Моя жена всю жизнь мечтала о ковре. Как только родилась, так сразу и начала мечтать. Скорее всего, уже в роддоме она не вытерпела и поинтересовалась: «Как нынче ковры — не в дефиците?»
К моменту ее появления на свет ковры были в дефиците. Потому жена и мечтала о ковре всю жизнь. А продавались бы свободно, зачем мечтать? Пойди и купи.
Другое дело, может, и не захотелось бы покупать. Не дефицит-ное-то.
Но моя жена все равно захотела бы. У нее не только, как у всякой нормальной женщины, страсть к дефициту. Она еще и не любит голых стен. Они ее раздражают. Бесят даже. Что-то, говорит, в неприкрытой стене вызывающее есть. Бесстыдное даже. Противоречащее нашей морали.
Ну, это она идейную базу подводит. Для оправдания своих приобретенческих наклонностей.
Чтобы уберечь жену от моральных травм, я в меру сил прикрывал наши стены. Одну стену украсил портретами многочисленных родственников. Другую — превратил в домашнюю «Третьяковку».
И вот однажды жена приходит с работы взволнованная и какая-то похорошевшая.
— Свершилось, — кричит чуть ли не с порога. — Я выиграла ковер. Три на четыре.
— Наконец-то, — радуюсь я. — Но где же он в таком случае?
Жена смеется.
— Чудак! Пока я вытянула ковер по жребию. Теперь будем ждать открытку из магазина. И срочно собирать деньги.
— А где мы их будем собирать? — поинтересовался я. — На улицах деньги не валяются.

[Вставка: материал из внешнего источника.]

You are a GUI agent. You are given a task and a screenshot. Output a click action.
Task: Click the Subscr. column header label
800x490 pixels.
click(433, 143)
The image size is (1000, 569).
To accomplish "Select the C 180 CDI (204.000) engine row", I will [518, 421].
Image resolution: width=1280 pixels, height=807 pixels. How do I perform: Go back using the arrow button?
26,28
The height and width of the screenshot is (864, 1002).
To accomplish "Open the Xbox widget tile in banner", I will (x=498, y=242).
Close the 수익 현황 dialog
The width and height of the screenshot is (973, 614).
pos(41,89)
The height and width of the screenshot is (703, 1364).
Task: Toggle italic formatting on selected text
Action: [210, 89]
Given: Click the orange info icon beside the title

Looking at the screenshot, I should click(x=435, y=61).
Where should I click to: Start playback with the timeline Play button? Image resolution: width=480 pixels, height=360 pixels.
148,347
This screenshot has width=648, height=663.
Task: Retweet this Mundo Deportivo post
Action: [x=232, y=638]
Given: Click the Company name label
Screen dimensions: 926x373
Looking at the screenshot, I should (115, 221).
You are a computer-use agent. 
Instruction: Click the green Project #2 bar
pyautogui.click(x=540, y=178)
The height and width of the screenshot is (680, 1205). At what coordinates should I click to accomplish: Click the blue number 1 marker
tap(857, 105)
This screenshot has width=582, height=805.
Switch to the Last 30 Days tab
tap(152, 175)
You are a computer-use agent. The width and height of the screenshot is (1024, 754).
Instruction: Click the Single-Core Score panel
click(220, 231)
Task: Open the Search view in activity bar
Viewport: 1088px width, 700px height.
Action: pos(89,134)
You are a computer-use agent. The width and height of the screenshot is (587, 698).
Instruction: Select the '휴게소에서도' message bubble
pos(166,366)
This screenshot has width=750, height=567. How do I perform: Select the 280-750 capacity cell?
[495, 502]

— У родственников, — ответила жена. — Вон, их сколько развелось! Месяца за три-четыре вернем долги.
Родственники, действительно, оказались на высоте и в обстановке большого подъема собрали необходимую сумму. И, о неблагодарность, когда я приволок на своем горбу ковер из магазина и свалился как подкошенный на диван, жена указала мне именно на ту стену, где висели наши благородные родственники. Раскидав их, я вколотил в стену гвозди и повесил ковер.
— Отныне спим под ковром, — сказала жена. — Я хочу, чтобы ты, наконец, почувствовал себя человеком.
— Я и без ковра не считал себя обездоленным, — признался я, придвигая диван-кровать к стенке с ковром.
Мы постелились, и жена долго любовалась ковром, не давая выключить свет. Ночью ковер упал, похоронив нас заживо. Спросонья мы долго не могли сообразить, что случилось. Было темно. Не хватало воздуха. Неизвестное чудовище сдавливало грудь.
— Кто здесь? — спросила жена, уколовшись о мой локоть.
— По-моему, это я, — ответил я. — И по-моему, мне плохо. Не по себе как-то. Возможно, я умираю.
— И со мной не все в порядке, — сказала жена. — Мутит. И не могу встать, мешает что-то.
— Наверное, отравились, — сообразил я. — Что мы ели на ночь?
— Ничего, — ответила жена. — Мы не успели поужинать, так как вешали ковер.
Тут мы вспомнили о ковре и поняли, что за чудище навалилось на нас. Я выполз из-под ковра и выпустил на свободу жену.
Было три часа ночи. Мы подогрели чайник, расстелили ковер на полу и, усевшись на нем по-турецки, принялись чаевничать.
— Не ковер, а чудо, — жмурясь от удовольствия, сказала жена. — Хочешь на стенку вешай, хочешь на пол стели. Как ты считаешь?
— Лучше на пол, — ответил я. — Все-таки приятнее, когда ты на ковре, а не он на тебе.